Gallathea, 1592 – Lyly, J. (1998)
Nominee: Evie
“The play that inspired Shakespeare’s As You Like It, Gallathea, offers an answer to the search for early modern queer representation. Hiding from the terrifying prospect of being sacrificed, two young women dressed as men, Gallathea and Phillida, escape into the woods and promptly fall in love. As the question of their queer love arises at the end of the play, the Goddess Venus looks on the pair to say, ‘I like it well and allow it’. She even offers the chance for one of the women to transition and be made a man. Leaving the question of their relationship and respective genders lingering as the play ends, queer desire takes centre stage. Queer love and genderqueer identities are not new, and Gallathea shows it.”
Tales of the City ; More Tales of the City ; Further Tales of the City : an Omnibus – Maupin, A. (1989)
Nominee: Robin-James Zenker
“The Tales of the City took me on a wild adventure through the queer streets of San Francisco in the late 70s and 80s. Through the eyes and stories of its many queer characters and their tales, this book revels in the beauty and chaos of daily life and finding joy and meaning in a particularly special chosen family living in 28 Barbary Lane. Queer literature often importantly reflects the hardships faced by LGBTQIA+ communities and their struggles for self-liberation, but if you’re in the mood for something more light-hearted, the Tales of the City is a wonderful, adventurous queer escape that holds a very special place in my heart. Enjoy!”
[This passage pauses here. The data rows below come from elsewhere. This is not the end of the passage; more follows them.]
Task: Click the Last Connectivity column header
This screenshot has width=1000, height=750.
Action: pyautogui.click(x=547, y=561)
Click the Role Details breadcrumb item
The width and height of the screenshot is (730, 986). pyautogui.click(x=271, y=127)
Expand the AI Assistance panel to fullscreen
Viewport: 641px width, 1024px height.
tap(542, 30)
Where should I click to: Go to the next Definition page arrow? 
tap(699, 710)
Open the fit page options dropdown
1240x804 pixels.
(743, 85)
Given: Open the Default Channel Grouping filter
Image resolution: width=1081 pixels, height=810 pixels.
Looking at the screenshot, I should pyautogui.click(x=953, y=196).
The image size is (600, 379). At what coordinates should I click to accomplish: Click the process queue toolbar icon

Ready to Catch Him Should He Fall. – Bartlett, N. (2017)
Nominee: Jasper Hopkins
““it’s 3AM in the City and in a dark corner of The Bar, two lovers collide in the beginnings of a passionate and violent affair”
This novel captures the horror and grief of the 80s AIDS crisis and the homophobic violence of the time while also being one of the most beautiful and striking illustrations of gay love and culture. Set in the queer haven of The Bar, this incredibly evocative romance explores undeniably queer dynamics and people, not shying away for a moment from the raw truth of the 80s gay scene. Complex, beautiful, unashamed.”
Loveless – Oseman, A. (2021)
Nominee: Anonymous
“Loveless is a young-adult novel about Georgia and her friends as they start university. It then tells the story of how they discover more about why Georgia hasn’t ever had any crushes on anyone and why that doesn’t change in a new environment. I love how it showed to all of Georgia’s friends the multitude of ways that love can be defined.”